I'm running the following code on a list of strings to return a list of its words:
words = [re.split('\\s+', line) for line in lines]
However, I end up getting something like:
[['import', 're', ''], ['', ''], ['def', 'word_count(filename):', ''], ...]
As opposed to the desired:
['import', 're', '', '', '', 'def', 'word_count(filename):', '', ...]
How can I unpack the lists re.split('\\s+', line) produces in the above list comprehension? Naïvely, I tried using * but that doesn't work.
(I'm looking for a simple and Pythonic way of doing; I was tempted to write a function but I'm sure the language accommodates for this issue.)
>>> import re
>>> from itertools import chain
>>> lines = ["hello world", "second line", "third line"]
>>> words = chain(*[re.split(r'\s+', line) for line in lines])
This will give you an iterator that can be used for looping through all words:
>>> for word in words:
... print(word)
...
hello
world
second
line
third
line
Creating a list instead of an iterator is just a matter of wrapping the iterator in a list call:
>>> words = list(chain(*[re.split(r'\s+', line) for line in lines]))
The reason why you get a list of lists is because re.split() returns a list which then in 'appended' to the list comprehension output.
It's unclear why you are using that (or probably just a bad example) but if you can get the full content (all lines) as a string you can just do
words = re.split(r'\s+', lines)
if lines is the product of:
open('filename').readlines()
use
open('filename').read()
instead.
You can always do this:
words = []
for line in lines:
words.extend(re.split('\\s+',line))
It's not nearly as elegant as a one-liner list comprehension, but it gets the job done.
Just stumbled across this old question, and I think I have a better solution.
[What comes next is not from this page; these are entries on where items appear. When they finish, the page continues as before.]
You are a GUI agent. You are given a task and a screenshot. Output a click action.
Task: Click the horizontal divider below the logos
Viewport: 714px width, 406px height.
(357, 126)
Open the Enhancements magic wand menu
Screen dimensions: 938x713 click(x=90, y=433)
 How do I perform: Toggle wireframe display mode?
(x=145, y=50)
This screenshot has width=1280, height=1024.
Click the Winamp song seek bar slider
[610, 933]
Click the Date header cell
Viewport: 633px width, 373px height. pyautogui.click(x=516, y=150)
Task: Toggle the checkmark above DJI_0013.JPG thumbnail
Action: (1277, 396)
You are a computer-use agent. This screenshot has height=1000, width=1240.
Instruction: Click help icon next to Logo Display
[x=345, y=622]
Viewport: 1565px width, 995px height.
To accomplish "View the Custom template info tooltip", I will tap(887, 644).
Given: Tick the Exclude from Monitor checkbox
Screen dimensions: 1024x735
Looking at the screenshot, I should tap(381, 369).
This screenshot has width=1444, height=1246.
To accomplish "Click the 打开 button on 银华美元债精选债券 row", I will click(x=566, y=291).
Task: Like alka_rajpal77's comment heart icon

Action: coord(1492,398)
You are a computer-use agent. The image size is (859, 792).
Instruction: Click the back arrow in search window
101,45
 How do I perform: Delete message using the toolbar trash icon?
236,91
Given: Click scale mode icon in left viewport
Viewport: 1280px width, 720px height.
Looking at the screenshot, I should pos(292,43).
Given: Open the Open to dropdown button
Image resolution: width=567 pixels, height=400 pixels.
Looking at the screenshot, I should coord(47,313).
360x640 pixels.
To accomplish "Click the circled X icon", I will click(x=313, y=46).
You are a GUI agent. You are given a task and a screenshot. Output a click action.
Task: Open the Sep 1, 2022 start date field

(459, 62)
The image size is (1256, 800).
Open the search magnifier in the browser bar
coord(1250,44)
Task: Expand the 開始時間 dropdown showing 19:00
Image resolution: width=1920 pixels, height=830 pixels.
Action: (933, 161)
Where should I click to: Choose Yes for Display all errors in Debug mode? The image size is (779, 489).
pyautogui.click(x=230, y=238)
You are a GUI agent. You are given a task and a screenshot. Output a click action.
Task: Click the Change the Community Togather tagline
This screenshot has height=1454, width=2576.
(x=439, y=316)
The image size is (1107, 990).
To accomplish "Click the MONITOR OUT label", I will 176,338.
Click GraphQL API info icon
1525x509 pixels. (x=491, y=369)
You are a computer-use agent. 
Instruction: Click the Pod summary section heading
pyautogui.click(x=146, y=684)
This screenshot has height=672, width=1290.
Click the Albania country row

Normally if you want to nest a list comprehension ("append" each list), you think backwards (un-for-loop-like). This is not what you want:
>>> import re
>>> lines = ["hello world", "second line", "third line"]
>>> [[word for word in re.split(r'\s+', line)] for line in lines]
[['hello', 'world'], ['second', 'line'], ['third', 'line']]
However if you want to "extend" instead of "append" the lists you're generating, just leave out the extra set of square brackets and reverse your for-loops (putting them back in the "right" order).
>>> [word for line in lines for word in re.split(r'\s+', line)]
['hello', 'world', 'second', 'line', 'third', 'line']
This seems like a more Pythonic solution to me since it is based in list-processing logic rather than some random-ass built-in function. Every programmer should know how to do this (especially ones trying to learn Lisp!)